Mengunjungi Klenteng Sam Poo Kong

Liburan akhir tahun 2013 lalu, kami sekeluarga menyempatkan untuk berkunjung ke Klenteng Sam Poo Kong, di sela-sela jadwal silaturrahmi yang padat selama berada di Semarang. *yaelaa… Ini juga akibat “provokasi” beberapa kerabat yang kami temui di Semarang. Akhirnya hayuk aja dah, lagi pula tempatnya tak begitu jauh dari rumah ibu mertua yang terletak di Pleburan (hanya 5-10 menit dari Simpang Lima). Klenteng ini berada di daerah Simongan, sebelah barat daya Kota Semarang.

Sampai di lokasi dan memarkir kendaraan, kami langsung menuju loket. Eh, ternyata tiket masuknya murah meriah juga! Orang dewasa hanya dikenakan tarif Rp.3000, dan anak-anak Cuma Rp. 2.500. Beres urusan perkarcisan, kami segera masuk area klenteng.

Ternyata sampai di dalam, area Klenteng tersebut di bagi dua. Area yang khusus untuk wisata saja dan area ibadah. Keduanya dipisahkan oleh pagar besi. Masuk ke area ibadah mean, benar-benar masuk ke dalam klenteng, dikenakan tarif tambahan lagi Rp.20.000. Kami memutuskan untuk berjalan-jalan di area wisata saja. Memang akhirnya kami tak leluasa melihat arsitektur indah di bagian dalam klenteng. Namun, kami tak mau ambil risiko masuk ke area ibadah. Kami khawatir kedua krucils kami akan membuat suasana ribut sehingga menggangu kekhusukan orang-orang yang tengah beribadah.

Acara wisata kali ini, agak sedikit melelahkan, tanya kenapa? *halah…
Ceritanya si anak wedhok (anak perempuan) lagi kumat ngalemnya. Beberapa kali dia minta digendong. Bayangin, menggendong anak usia tujuh tahun, panas-panas pulak. Nah, ini ada satu foto hasil jepretan Rania, si anak wedok. Sepertinya lumayanlah…

20131227_092628

Nggembol depan belakang (belakang ransel, depan tas dan si adek) masih juga bisa begaya, maaak...
Nggembol depan belakang (belakang ransel, depan tas dan si adek) masih juga bisa begaya, maaak…
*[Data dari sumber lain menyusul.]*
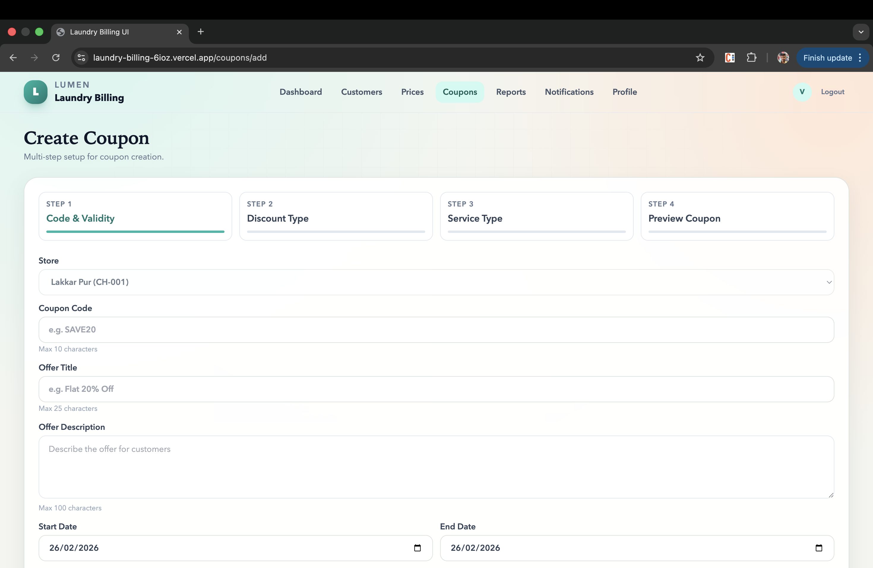Open a new browser tab

201,32
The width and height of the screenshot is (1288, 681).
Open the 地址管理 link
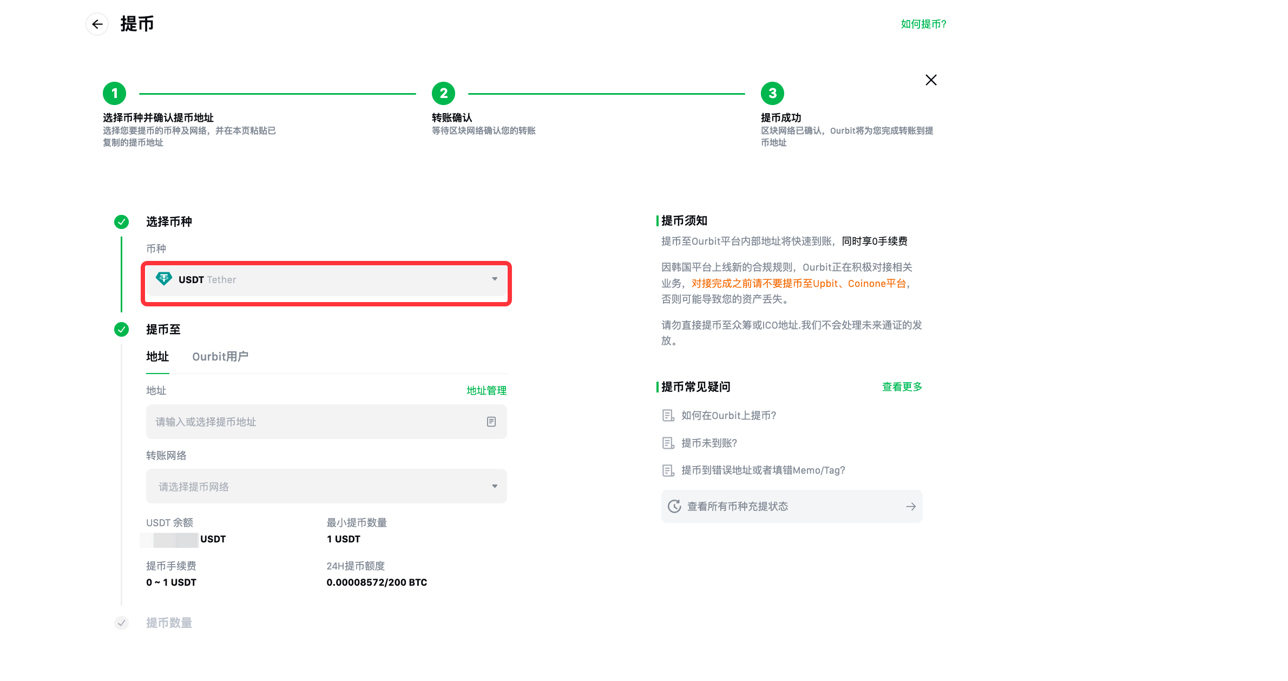tap(486, 390)
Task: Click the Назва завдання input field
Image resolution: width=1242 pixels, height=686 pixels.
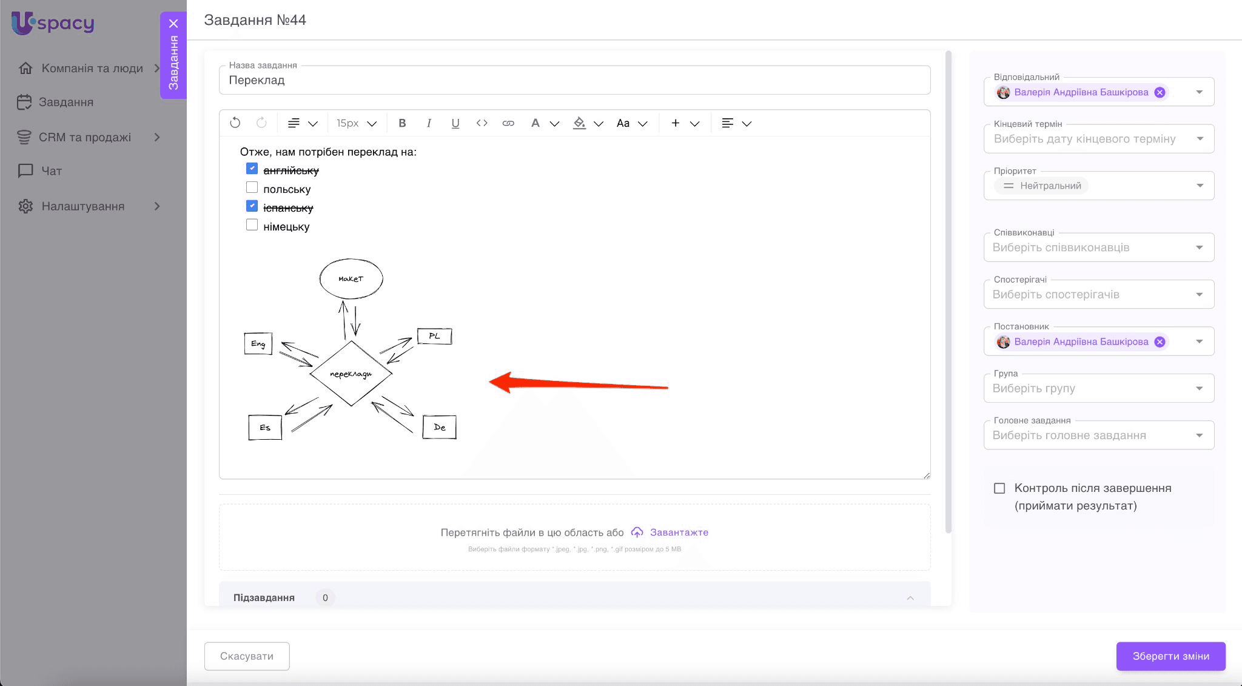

Klenteng ini memang kalau saya lihat cukup besar ya, at leas dibanding klenteng-klenteng yang pernah saya lihat sebelumnya. Bangunannya kelihatan sangat terawat dan tampak baru. Iseng saya bertanya pada seorang petugas kebersihan, kelihatannya belau keturunan Tionghwa. “Pak, bagian mana Klenteng aslinya?” Saya penasaran sekali karena tengok sana-sini tampanya semua bangunan baru. Saya tidak melihat sama sekali aura kekunoannya. Jawab bapak tersebut, “Enggak ada Mbak, ini semua bangunan baru kok”.

Hah? Terus hubungannya sama cerita Zheng He/ Cheng Ho itu pegimana ya? Suami malah menimpali. “Cheng Ho itu lo, muslim, ora mungkin dia bikin Klenteng? Lah, makin bingung saya. Pulangnya langsung googling, dan nemu banyak info.

Ternyata ceritanya begini. Dalam pelayarannya, ada anak buah Cheng Ho yang sakit.Kapalpun berlabuh di Semarang, di sekitar bukit batu ini mereka tinggal. Akhirnya di kemudian hari penduduk keturunan China di tempat ini membuatkan kuil sebagai penghormatan terhadap Cheng Ho.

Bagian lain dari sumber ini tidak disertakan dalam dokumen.